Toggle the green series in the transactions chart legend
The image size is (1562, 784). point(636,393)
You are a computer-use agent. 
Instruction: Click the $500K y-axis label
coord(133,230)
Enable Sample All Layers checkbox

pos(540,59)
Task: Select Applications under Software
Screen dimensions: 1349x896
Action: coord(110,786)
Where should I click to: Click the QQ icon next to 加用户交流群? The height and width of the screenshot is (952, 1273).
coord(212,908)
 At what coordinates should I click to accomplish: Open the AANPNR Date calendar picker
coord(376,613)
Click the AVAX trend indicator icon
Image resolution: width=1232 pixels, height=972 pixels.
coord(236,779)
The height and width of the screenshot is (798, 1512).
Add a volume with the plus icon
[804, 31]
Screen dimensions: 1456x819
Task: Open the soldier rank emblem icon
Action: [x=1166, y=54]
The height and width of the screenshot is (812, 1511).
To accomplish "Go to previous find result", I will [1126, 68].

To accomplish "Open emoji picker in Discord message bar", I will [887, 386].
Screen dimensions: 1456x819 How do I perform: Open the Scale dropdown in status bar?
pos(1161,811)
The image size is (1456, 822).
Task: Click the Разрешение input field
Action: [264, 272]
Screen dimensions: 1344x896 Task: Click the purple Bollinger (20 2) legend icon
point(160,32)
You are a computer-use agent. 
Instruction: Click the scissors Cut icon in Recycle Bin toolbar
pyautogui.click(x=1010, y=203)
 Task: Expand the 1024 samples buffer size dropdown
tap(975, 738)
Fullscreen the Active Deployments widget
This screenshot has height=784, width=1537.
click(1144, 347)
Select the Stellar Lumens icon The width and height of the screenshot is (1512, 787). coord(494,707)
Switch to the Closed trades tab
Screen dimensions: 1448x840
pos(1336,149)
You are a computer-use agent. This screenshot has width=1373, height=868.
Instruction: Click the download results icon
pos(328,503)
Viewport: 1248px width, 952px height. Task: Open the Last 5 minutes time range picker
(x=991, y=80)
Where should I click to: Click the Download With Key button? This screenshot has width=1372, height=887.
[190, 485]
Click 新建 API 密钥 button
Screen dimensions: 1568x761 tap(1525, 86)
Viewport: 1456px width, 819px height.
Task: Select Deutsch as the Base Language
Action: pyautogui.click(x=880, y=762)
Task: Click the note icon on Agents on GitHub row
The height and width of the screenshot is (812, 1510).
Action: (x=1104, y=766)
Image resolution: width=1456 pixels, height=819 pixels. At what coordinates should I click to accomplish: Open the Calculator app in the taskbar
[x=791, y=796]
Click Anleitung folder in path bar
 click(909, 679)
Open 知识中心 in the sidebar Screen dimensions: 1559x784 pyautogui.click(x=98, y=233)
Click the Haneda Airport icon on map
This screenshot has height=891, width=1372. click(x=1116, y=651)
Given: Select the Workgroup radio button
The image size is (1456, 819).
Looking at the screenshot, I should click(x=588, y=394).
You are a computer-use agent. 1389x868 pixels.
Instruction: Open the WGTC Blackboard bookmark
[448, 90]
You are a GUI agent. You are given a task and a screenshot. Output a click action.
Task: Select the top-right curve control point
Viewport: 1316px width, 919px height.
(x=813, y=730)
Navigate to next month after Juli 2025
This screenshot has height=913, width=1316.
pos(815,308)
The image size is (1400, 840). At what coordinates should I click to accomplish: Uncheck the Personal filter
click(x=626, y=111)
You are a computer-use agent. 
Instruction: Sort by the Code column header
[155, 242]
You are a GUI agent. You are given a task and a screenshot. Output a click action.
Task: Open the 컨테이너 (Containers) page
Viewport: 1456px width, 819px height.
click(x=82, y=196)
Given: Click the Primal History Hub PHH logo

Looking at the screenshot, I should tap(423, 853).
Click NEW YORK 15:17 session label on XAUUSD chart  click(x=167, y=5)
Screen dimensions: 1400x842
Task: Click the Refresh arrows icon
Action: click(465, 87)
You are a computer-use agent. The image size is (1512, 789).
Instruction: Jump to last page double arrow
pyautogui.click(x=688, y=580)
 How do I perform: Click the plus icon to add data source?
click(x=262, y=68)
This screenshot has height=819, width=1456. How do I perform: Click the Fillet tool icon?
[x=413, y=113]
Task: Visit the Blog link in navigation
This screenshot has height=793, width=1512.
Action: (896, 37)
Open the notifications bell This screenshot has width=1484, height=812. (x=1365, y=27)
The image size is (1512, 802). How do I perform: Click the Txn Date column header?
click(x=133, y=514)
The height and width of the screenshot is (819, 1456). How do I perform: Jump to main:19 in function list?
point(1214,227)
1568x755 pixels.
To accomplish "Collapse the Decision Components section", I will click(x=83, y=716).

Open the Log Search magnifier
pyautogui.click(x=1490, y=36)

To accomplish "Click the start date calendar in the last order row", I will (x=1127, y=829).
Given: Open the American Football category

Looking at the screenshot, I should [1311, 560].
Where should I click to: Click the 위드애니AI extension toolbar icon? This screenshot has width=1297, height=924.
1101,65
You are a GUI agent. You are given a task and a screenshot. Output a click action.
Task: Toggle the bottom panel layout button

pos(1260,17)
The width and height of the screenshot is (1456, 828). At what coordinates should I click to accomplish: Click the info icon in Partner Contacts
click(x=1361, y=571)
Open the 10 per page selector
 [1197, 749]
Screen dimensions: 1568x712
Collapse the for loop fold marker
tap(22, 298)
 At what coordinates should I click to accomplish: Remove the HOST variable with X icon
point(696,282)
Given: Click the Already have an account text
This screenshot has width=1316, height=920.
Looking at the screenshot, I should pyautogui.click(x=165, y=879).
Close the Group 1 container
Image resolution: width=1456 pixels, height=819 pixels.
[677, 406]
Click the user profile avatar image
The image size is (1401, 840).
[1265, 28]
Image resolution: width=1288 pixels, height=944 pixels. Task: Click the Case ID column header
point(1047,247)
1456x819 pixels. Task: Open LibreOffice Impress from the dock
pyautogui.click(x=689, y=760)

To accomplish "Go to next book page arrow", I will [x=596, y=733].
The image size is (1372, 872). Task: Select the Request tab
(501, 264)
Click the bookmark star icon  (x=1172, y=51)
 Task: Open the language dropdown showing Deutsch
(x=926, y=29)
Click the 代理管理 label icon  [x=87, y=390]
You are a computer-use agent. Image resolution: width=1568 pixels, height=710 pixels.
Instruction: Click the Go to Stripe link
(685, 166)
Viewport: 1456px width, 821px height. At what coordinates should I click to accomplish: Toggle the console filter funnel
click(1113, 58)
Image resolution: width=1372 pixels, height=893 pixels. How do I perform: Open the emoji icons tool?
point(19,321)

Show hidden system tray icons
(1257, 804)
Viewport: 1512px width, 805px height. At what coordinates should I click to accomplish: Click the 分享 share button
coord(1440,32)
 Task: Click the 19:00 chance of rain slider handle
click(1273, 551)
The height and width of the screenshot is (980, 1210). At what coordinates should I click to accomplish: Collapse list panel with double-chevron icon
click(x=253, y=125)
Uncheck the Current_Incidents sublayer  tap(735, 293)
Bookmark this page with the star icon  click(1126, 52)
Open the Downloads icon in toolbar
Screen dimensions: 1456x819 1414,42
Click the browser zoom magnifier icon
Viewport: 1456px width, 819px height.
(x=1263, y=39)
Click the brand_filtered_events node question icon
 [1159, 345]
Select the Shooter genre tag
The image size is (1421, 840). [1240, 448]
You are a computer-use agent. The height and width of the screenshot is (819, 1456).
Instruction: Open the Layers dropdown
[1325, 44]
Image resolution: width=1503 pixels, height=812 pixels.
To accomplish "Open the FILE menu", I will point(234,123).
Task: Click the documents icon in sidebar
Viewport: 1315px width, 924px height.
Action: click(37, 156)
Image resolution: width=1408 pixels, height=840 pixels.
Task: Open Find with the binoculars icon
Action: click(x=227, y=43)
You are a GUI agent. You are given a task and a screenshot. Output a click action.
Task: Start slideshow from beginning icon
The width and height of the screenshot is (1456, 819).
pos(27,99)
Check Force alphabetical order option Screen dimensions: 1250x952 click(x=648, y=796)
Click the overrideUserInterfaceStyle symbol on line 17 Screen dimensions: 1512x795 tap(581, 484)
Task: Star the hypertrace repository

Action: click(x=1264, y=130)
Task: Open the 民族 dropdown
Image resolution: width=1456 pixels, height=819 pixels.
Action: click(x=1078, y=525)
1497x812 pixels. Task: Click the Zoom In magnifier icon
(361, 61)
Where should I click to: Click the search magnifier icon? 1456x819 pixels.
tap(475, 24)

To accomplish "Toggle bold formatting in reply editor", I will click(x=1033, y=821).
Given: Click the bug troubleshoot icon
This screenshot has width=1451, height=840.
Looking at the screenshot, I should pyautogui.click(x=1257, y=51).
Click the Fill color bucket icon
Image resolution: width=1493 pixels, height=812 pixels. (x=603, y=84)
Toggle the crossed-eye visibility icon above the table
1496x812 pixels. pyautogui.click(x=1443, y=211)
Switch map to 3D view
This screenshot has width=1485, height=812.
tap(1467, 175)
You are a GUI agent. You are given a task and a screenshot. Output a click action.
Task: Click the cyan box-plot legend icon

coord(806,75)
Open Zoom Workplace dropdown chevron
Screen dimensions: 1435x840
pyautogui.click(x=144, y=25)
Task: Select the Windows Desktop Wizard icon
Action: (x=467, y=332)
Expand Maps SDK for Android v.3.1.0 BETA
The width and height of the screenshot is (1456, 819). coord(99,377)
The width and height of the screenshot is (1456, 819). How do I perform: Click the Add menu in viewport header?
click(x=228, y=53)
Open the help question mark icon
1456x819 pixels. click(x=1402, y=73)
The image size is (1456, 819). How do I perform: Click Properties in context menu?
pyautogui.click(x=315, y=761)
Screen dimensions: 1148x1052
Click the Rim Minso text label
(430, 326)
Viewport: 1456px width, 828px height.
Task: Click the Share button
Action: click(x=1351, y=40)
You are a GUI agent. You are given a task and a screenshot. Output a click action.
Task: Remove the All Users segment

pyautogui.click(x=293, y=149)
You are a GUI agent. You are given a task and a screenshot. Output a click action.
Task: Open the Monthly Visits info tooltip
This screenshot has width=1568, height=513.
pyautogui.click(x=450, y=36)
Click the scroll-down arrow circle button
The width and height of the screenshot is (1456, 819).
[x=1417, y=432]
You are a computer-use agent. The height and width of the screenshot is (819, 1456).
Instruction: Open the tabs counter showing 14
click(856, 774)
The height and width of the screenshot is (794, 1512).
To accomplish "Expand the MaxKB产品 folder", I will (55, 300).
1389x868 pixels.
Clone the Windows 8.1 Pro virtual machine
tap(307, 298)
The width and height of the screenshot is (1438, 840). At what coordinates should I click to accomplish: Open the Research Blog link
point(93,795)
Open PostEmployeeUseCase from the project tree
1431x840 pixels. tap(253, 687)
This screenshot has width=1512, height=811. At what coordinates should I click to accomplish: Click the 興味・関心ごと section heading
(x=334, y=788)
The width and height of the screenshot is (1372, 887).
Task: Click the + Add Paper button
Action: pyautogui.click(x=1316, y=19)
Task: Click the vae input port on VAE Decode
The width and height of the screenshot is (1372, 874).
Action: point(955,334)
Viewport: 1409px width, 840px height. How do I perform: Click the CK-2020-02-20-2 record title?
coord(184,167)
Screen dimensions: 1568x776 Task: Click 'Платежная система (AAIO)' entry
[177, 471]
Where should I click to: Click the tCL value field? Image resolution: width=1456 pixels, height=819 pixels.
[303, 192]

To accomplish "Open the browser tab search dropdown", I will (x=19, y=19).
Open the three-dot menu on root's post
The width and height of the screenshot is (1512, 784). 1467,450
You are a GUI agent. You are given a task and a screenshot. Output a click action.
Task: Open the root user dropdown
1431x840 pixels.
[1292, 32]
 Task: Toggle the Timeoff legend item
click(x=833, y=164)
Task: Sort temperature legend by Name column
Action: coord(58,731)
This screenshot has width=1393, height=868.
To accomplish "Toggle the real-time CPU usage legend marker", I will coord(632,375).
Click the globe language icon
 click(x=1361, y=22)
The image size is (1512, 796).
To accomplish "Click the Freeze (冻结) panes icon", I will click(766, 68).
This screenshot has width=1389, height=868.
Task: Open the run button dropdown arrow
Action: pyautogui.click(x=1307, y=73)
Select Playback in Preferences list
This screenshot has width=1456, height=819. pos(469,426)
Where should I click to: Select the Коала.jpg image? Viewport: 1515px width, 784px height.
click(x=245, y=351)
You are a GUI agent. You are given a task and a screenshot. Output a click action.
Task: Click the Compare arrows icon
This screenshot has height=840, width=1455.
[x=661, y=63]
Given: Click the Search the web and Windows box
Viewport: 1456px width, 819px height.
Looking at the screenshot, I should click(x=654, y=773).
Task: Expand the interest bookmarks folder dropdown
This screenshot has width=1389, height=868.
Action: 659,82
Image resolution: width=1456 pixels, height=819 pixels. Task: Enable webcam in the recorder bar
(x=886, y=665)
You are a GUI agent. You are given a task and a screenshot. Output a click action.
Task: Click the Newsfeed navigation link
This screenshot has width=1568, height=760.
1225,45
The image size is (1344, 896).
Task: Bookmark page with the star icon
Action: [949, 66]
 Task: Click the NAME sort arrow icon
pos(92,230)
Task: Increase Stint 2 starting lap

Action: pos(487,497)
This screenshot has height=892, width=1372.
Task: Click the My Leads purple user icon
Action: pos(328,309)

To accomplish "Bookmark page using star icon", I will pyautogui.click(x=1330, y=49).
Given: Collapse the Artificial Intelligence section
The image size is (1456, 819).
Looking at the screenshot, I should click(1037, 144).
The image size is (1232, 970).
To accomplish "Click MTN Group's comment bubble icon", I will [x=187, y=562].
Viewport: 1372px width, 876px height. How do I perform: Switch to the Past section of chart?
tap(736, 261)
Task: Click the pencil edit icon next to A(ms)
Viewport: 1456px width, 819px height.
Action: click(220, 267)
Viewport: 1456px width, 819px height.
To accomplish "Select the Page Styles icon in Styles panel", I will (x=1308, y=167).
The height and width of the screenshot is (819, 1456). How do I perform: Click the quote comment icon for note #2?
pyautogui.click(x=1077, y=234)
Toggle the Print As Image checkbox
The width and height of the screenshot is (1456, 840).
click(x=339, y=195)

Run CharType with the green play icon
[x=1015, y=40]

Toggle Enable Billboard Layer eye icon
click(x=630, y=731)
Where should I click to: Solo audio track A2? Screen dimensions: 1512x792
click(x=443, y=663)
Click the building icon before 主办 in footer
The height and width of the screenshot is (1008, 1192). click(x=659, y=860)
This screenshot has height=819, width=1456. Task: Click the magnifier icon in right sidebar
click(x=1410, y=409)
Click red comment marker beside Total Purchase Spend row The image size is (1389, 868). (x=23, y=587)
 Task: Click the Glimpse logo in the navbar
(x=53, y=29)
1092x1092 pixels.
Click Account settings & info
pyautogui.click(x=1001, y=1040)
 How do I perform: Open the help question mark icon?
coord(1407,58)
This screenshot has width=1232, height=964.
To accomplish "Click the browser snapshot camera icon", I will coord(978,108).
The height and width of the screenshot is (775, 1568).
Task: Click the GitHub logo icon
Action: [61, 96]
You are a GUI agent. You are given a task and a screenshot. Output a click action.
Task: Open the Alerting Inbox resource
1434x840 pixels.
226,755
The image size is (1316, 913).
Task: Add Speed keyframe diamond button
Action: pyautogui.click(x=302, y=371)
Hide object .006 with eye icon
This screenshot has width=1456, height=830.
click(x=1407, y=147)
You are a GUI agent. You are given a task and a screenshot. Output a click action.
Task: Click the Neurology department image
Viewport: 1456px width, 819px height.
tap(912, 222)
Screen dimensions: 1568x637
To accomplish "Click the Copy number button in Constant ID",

+---+

Work to complete | Above are the records; copy each line from them that includes the string "navigation".

Result for this task |
Task: Visit the Blog link in navigation
Task: Click the Newsfeed navigation link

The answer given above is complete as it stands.